_Selected excerpt_.
▼▼▼

Irrigation in large river basins and deltas are also at risk from a combination of reduced runoff, salinity (Indus), increased flooding, sea level rise (Nile, Ganges-Brahmaputra, Mekong, Yangtse), and urban and industrial pollution. These stresses on some of the prime productive land will reduce the agricultural output, biodiversity and the natural ability of ecosystems to recover – with possible negative impacts on millions of farmers and consumers across the world as food supply becomes progressively constrained. Areas projected to experience lower precipitation will need to improve water storage, management and productivity. Large irrigation schemes will need to adapt to changes in water supply regimes and support will be needed for small-scale, field-based water control measures.

BIODIVERSITY: The 2005 Millennium Ecosystem Assessment estimates that by the end of this century, climate change will be the main cause of biodiversity loss. But as climate changes, the value of biodiversity for food and agriculture will increase. Genetic resources are the living material that local communities, researchers and breeders use to adapt food and agricultural production to changing needs. Maintaining and using this reservoir of genetic diversity will be the foundation for coping with climate change. Many researchers advise caution in the use of genetically modified resources.

▲▲▲

_Dataset_.
▼▼▼

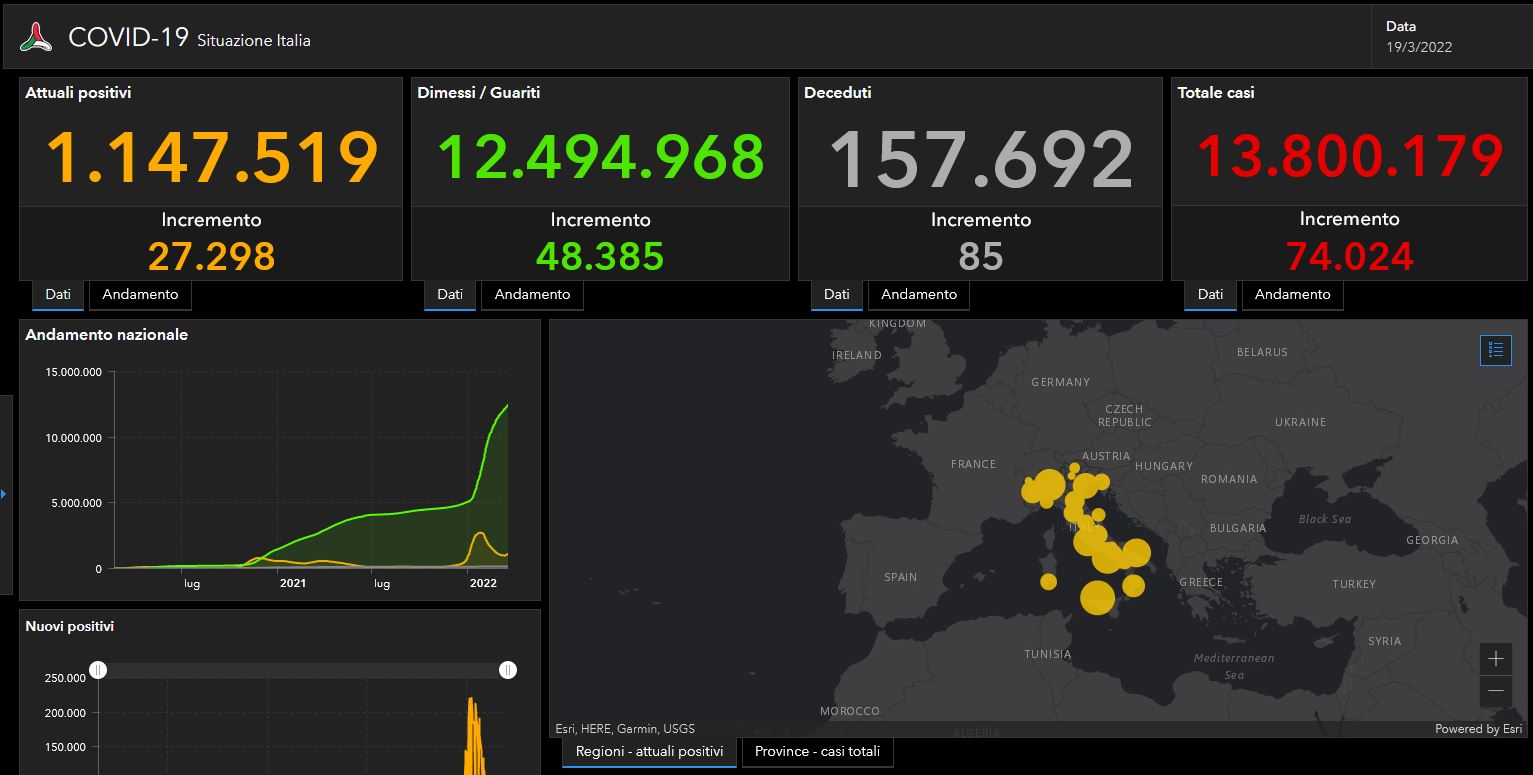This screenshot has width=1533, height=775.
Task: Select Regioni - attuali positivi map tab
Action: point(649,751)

▲▲▲
▼▼▼

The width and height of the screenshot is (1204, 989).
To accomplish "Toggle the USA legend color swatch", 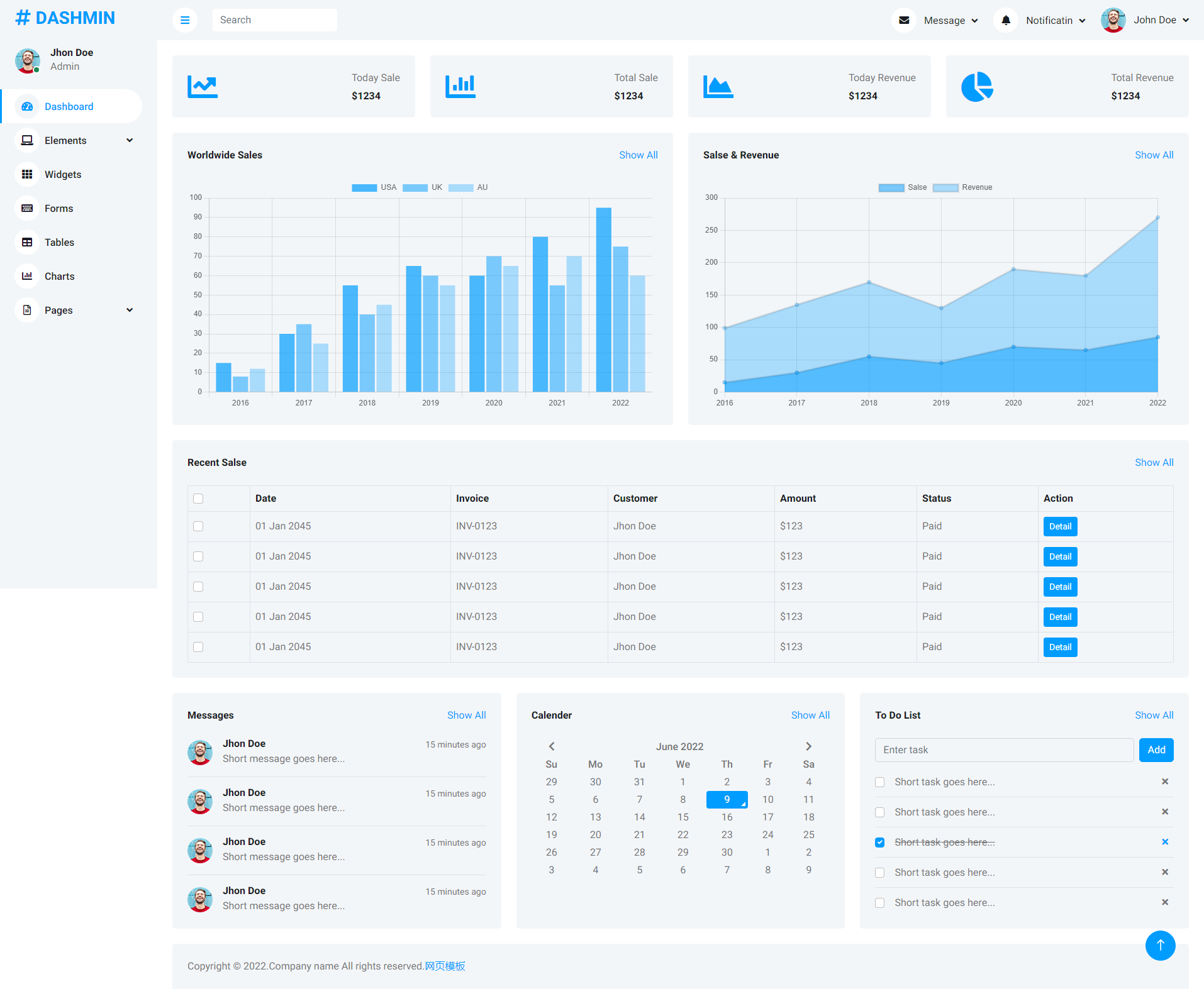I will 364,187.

▲▲▲

_Task A_. Print the section of the passage on irrigation and biodiversity between "Irrigation in large" and "water control measures.", inclusive.
_Task B_. Name every river or river system that the passage on irrigation and biodiversity mentions.

_Exercise response A_.
Irrigation in large river basins and deltas are also at risk from a combination of reduced runoff, salinity (Indus), increased flooding, sea level rise (Nile, Ganges-Brahmaputra, Mekong, Yangtse), and urban and industrial pollution. These stresses on some of the prime productive land will reduce the agricultural output, biodiversity and the natural ability of ecosystems to recover – with possible negative impacts on millions of farmers and consumers across the world as food supply becomes progressively constrained. Areas projected to experience lower precipitation will need to improve water storage, management and productivity. Large irrigation schemes will need to adapt to changes in water supply regimes and support will be needed for small-scale, field-based water control measures.

_Exercise response B_.
Indus
Nile
Ganges-Brahmaputra
Mekong
Yangtse